Format: 60-minute live team working session. Manager-led. Every rep leaves with a written, dated next move for every proposal they have sitting in limbo.

Who runs it: Sales manager or team lead. Who attends: The full sales team (account executives and senior reps). 4-12 people is ideal. What reps bring: A laptop with CRM access and a printed or on-screen list of every proposal, quote, or formal pricing document they have sent in the last 90 days that has not yet been won or lost.


Why This Session Exists

A delivered proposal that has gone quiet is the most dangerous thing in a pipeline, because it does not look dangerous. It is still in the forecast. It still has a close date.

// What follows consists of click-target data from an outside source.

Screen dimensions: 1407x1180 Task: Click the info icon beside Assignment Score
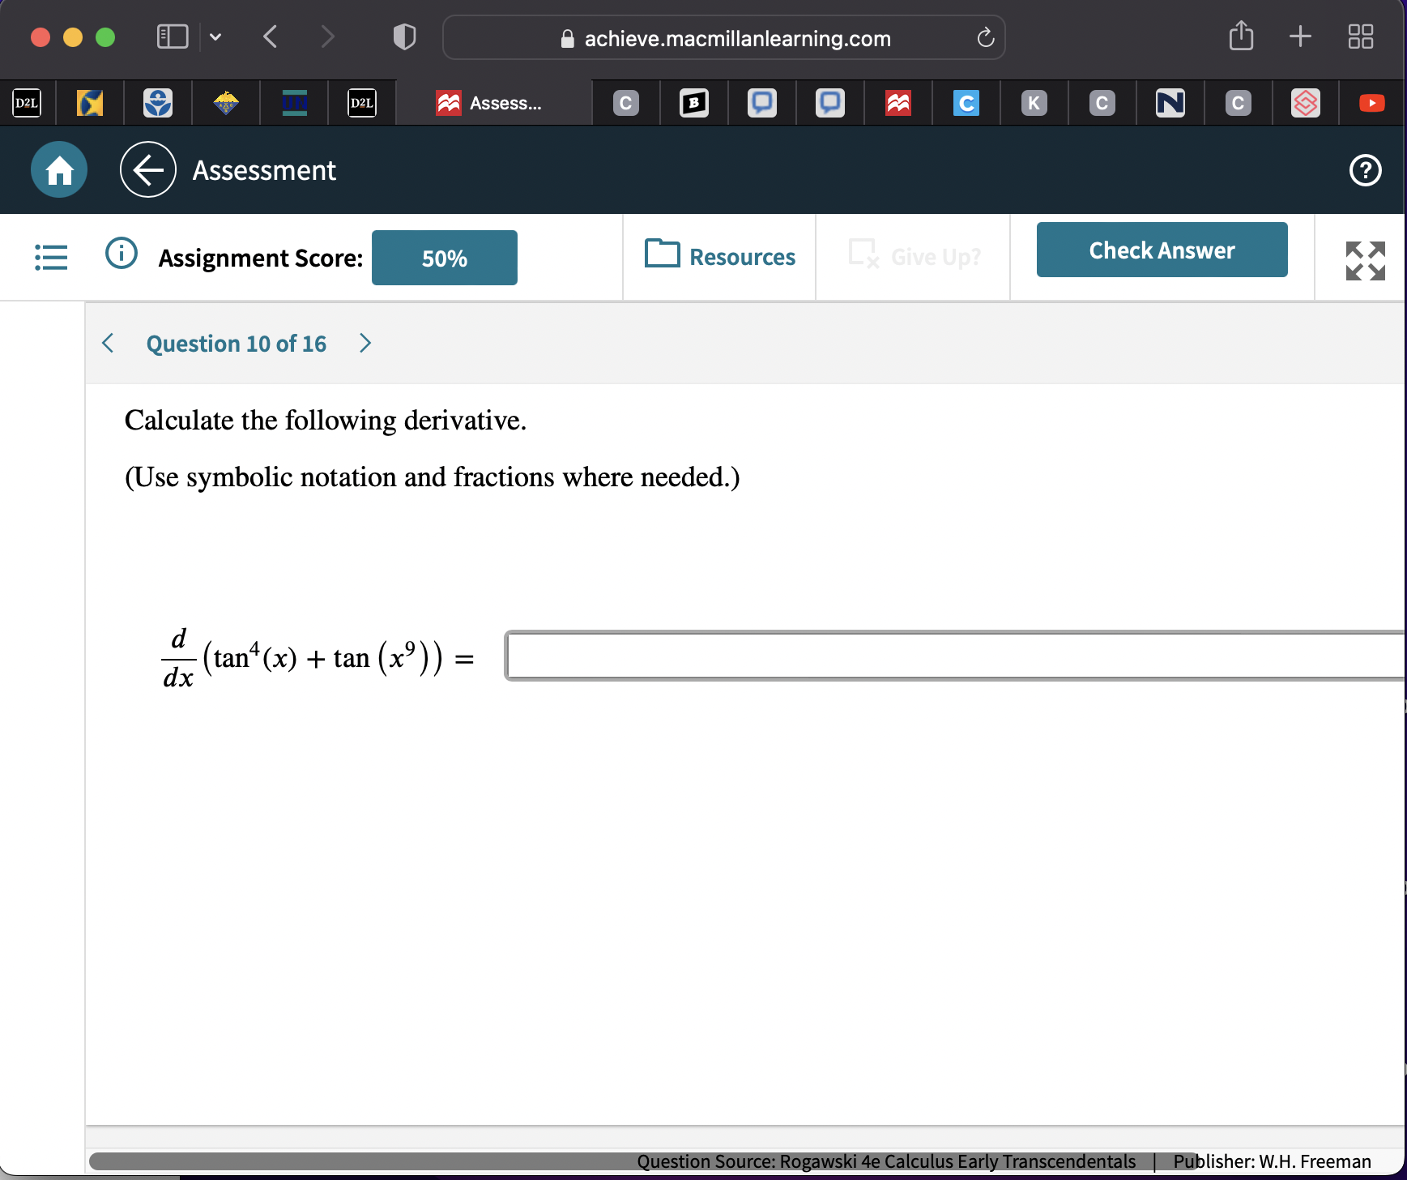(x=120, y=252)
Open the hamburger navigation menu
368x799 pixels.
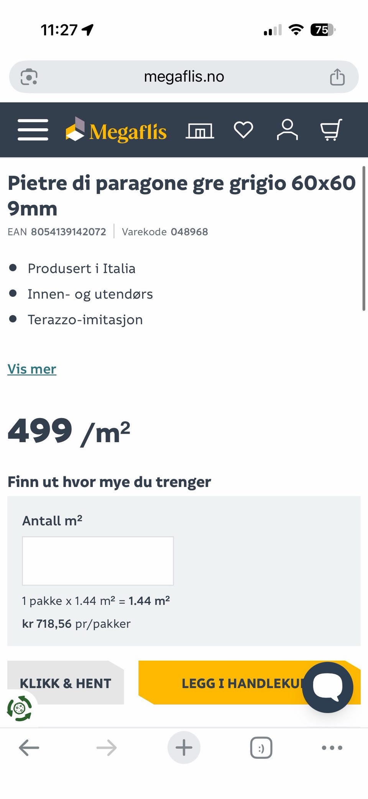[33, 130]

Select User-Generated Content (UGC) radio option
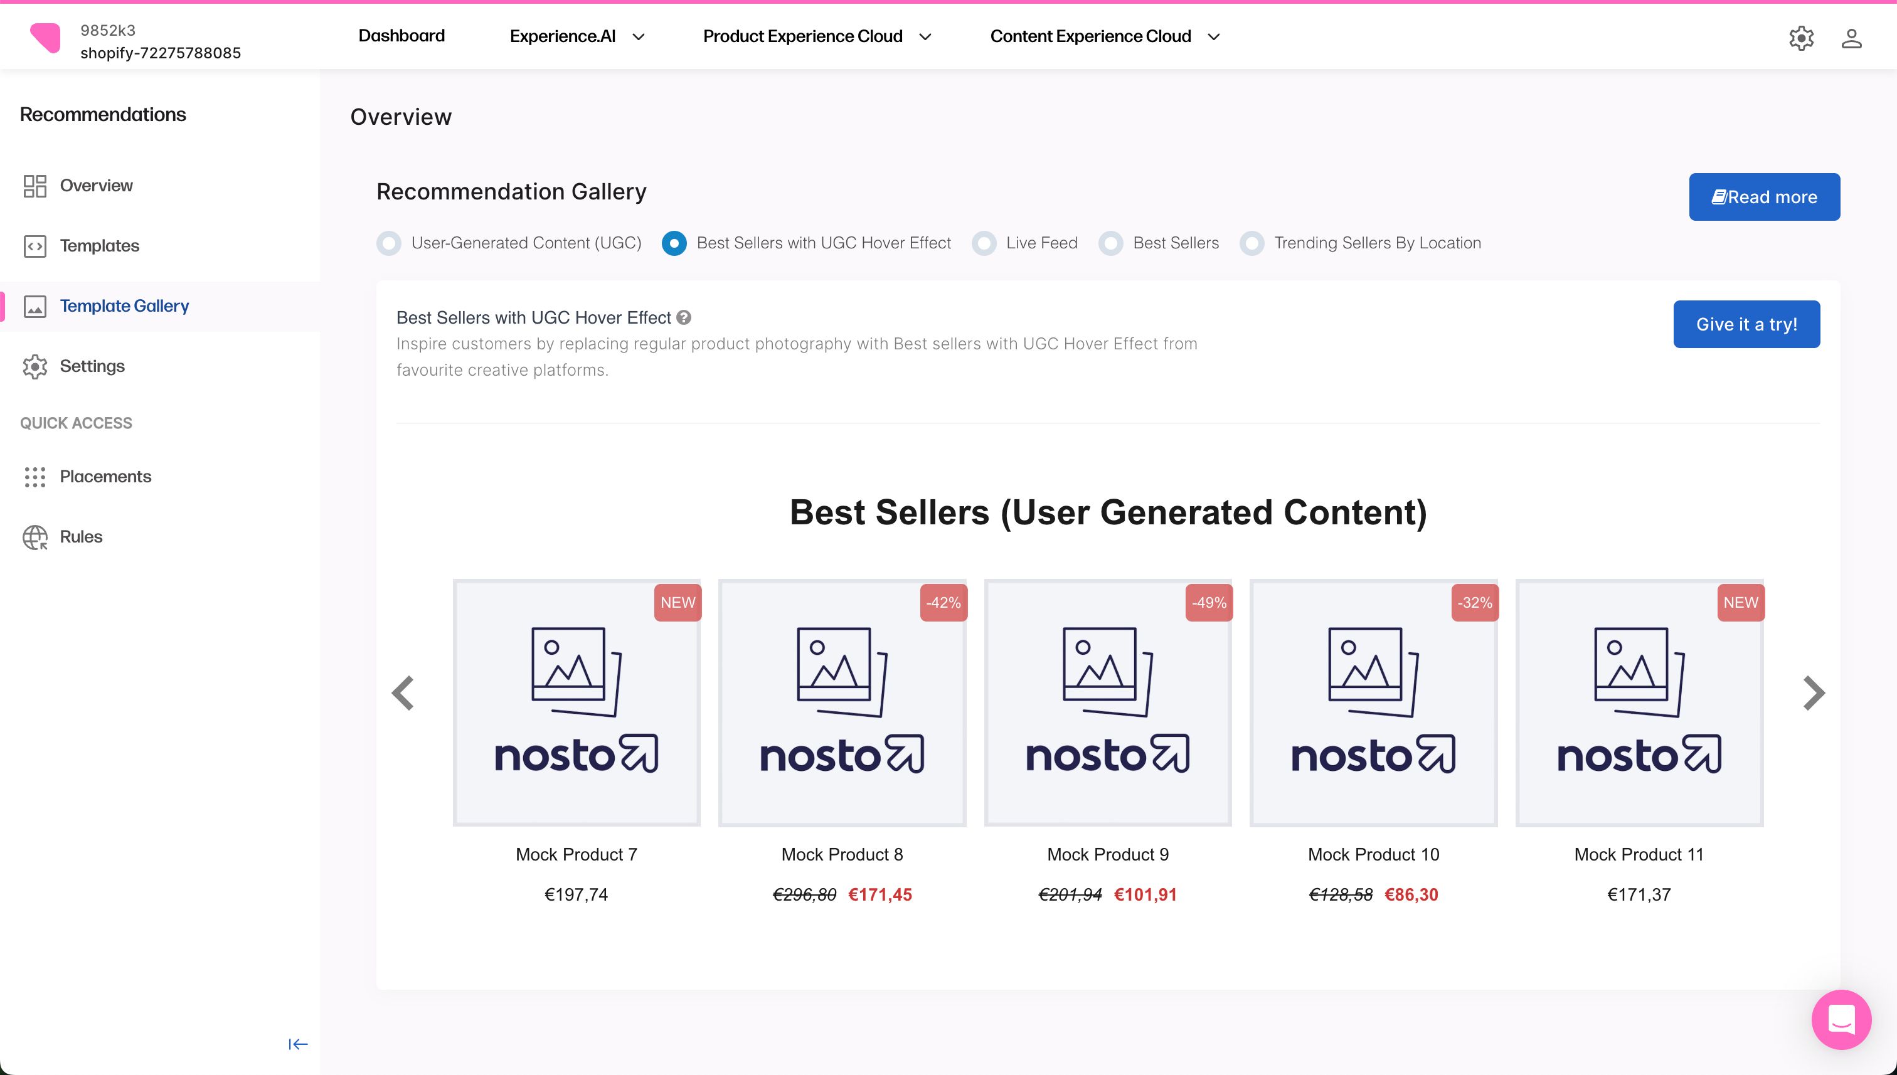pos(389,243)
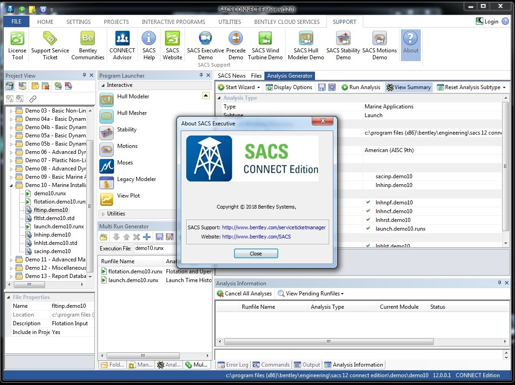Click the Execution File input field
The image size is (515, 385).
pos(155,249)
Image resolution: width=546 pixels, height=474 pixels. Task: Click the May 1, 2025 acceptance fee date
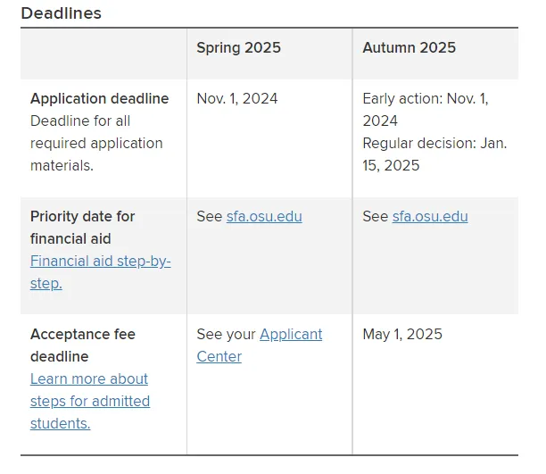[x=402, y=334]
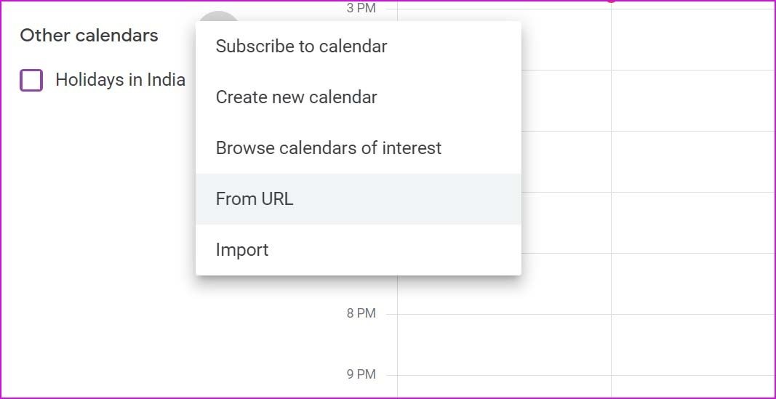The height and width of the screenshot is (399, 776).
Task: Pick the highlighted From URL entry
Action: [359, 199]

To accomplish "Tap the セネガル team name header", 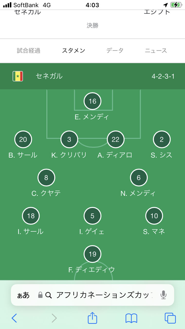I will coord(49,76).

The rep still says "they're reviewing it." But a proposal a buyer received three weeks ago and has not responded to is not "in review" — it is stalled, and every day it sits there it gets colder, the champion gets busier, a competitor gets a turn, and the original compelling event quietly expires.

Reps let this happen for an understandable reason: chasing a proposal feels like begging. So the rep sends one limp "just checking in" email, gets nothing back, sends another, gets nothing back, and then simply stops — leaving the deal to rot in the pipeline because killing it feels worse than ignoring it.

The forecast slowly fills with proposals nobody is actually working.

This session ends that. In the next 60 minutes the team will pull every open proposal into the light, give each one an honest diagnosis of *why* it stalled, and build a specific, dated next move designed to force a real answer — a yes or a no — instead of more silence. A clean no is worth more than a hopeful maybe, because a no frees the rep's time and a maybe quietly steals it.

The one rule for today: every next move must be *specific, dated, and designed to get a decision*. "I'll follow up with them" is not a move. "I will call the CFO Thursday at 9 a.m., reference the Q3 budget deadline she named, and ask for a verbal yes or a clear no by Friday" is a move. Specific, dated, decision-forcing — or it does not count.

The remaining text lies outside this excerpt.